■ **Exercise description**: Of all the entries below, only the lines from the one with "Given: Click the envelope Sustain knob" up to and including the one with "Click the New" are to be duplicated exactly.

::: Data for review

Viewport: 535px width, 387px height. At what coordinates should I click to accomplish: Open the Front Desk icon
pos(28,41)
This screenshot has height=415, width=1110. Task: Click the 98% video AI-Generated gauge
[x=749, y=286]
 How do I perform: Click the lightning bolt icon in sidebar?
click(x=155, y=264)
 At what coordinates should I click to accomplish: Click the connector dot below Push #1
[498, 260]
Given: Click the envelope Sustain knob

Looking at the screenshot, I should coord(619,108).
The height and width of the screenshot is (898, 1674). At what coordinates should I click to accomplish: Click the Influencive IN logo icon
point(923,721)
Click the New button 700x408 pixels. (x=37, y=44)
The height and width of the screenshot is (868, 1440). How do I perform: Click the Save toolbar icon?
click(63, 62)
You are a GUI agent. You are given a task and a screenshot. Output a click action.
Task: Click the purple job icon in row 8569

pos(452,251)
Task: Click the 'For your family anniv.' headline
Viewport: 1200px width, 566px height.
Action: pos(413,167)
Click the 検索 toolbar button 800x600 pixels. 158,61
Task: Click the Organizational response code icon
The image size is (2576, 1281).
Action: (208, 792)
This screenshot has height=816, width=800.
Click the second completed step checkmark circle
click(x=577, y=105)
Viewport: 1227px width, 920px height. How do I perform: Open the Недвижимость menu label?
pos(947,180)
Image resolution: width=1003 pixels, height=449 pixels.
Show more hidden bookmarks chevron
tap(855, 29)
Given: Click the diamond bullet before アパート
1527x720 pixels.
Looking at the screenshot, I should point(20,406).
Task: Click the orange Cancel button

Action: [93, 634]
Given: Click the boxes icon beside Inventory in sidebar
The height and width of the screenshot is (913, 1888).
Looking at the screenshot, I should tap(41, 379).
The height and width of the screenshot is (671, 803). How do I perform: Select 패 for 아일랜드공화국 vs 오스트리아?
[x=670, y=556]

::::::

■ **Written answer**:
Given: Click the envelope Sustain knob

Looking at the screenshot, I should coord(619,108).
The height and width of the screenshot is (898, 1674). At what coordinates should I click to accomplish: Click the Influencive IN logo icon
point(923,721)
Click the New button 700x408 pixels. (x=37, y=44)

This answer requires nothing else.